Thursday, February 12, 2009

More about color vibration

Woodstock,Maine
Here's another painting from that Maine trip. It contains some passages that I think I can use to explain color vibration. I guess I need to stop and say that a passage is an area of a painting that is of a piece, that is, the side of the house is one passage and the snow on the roof, another. Perhaps that's obvious, but I don't want to leave anyone behind by using jargon without an explanation. If you are a reader of this blog PLEASE let me know if I have lost you on something and I will return to it and try a better explanation. stapletonkearns@gmail.com or in the comments.
Okay, here we go:
Here is the right foreground of the picture. I had to photoshop the picture some so you could see the different notes and it has made the snow a little too blue in the lights, but for our purposes I think it will do. There are some auxillary skills I am picking up to do this blog and heres a place I will need to do some more study. As I go on I will develop better methods of effectively presenting closeups of passages. Bear with me, I can do it in paint, I have a harder time doing it in electrons.
I absolutely love to paint snow, it is so much fun. I think it is my favorite subject. The lights, that is the areas exposed to the sun are painted as I described in the last blog. Painted first in this case with the white and ultramarine, Quinacridone red mixture, this is in the light so there is lots of white in the mix compared to the other two colors.

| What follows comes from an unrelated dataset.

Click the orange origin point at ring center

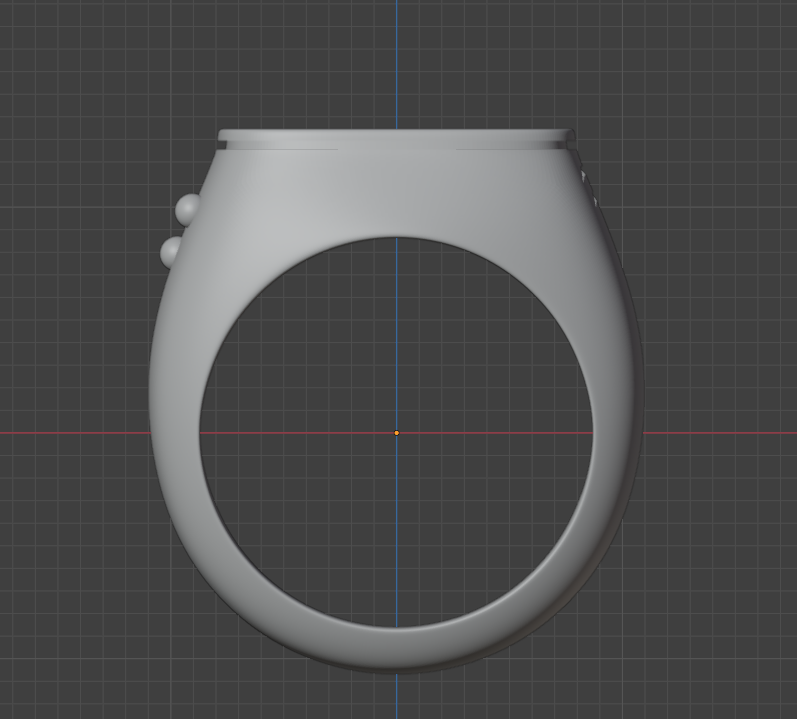396,433
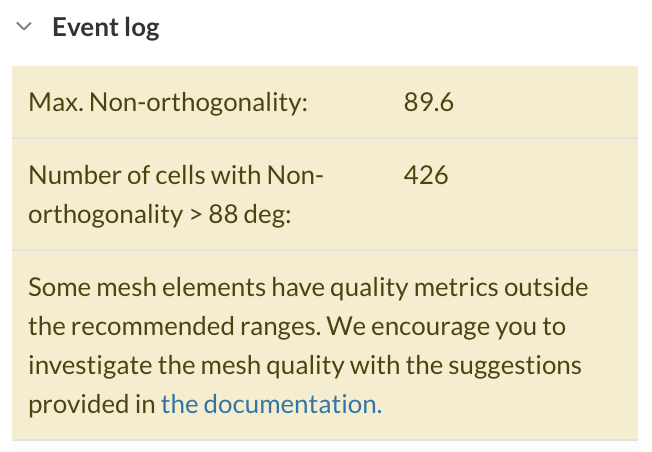The height and width of the screenshot is (452, 652).
Task: Click "Number of cells with Non-" label line
Action: (176, 176)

Into that I have thrown a cadmium yellow and cadmium red light mixed with white, again very high key. These two notes are a step apart in value so I can describe the surface of the snow with them. Its a delicate operation getting it light enough to appear to be in the light, yet dark enough that the next note I intend to lay can be light enough to tell against it. I have used two values in the lights to model the snow and I will add a third soon. The next note in the light is the brightest and most highly colored note where the sides of the ruts in the road turn directly towards the raking light. These I painted with a very bright white and a little yellow ocher. Remember the value scale I posted on January 31st? Here's why its important to have 10 values in your scale, I just used three, painting the lights in the snow alone. Every time I teach a workshop, most of the students aren't using enough different values. Much more on that later.
Now look over at the shadows, the same thing is going on. I roughed in the passage with Ultramarine, Quinacridone (or alizirin if that's your cool red) but with less white than I did before in the lights. Into that I threw a flurry of strokes of Prussian blue and white the same value.I also threw some white plus viridian strokes in there too. Remember I don't want an area of flat , dead color like a house painters work, The interplay between the two notes, one warm and one cool gives vibration. On the upright walls of the ruts I placed a hot reflected light containing white and cadmium red light, stepped on with my ultramarine mixture again. I also put in dark accents of the road showing through the snow. That's now six different values, in the snow alone.
There's another thing going on here as well. Its what I will call a color drone. I suppose some of you are familiar with an Appalachian instrument called a dulcimer. It has several strings that you fret to get different notes and one that is tuned to a drone, or a note that always plays though the other notes are varied. That one note always runs in the background, like a field against which the other notes stand. The same is going on in the snow as well, every passage contains that ultramarine and quinacridone, white mixture. Its lighter in the lights and darker in the shadows but it plays in the background of both.
Tomorrow I will pull another passage from this painting and give you another example.

2 comments:

Mary Bullock said...

HI Stape:
Really great posts on painting snow - something I have always wanted someone to explain to me. I am lousy at painting snow but always wanted to learn. Your explanations are excellent. Thank you so much- Mary

Stapleton Kearns said...

Thanx Mary
I think winter is the best time to paint outside. There will doubtless be more posts about snow. I wonder how many readers I will lose in the Bahamas?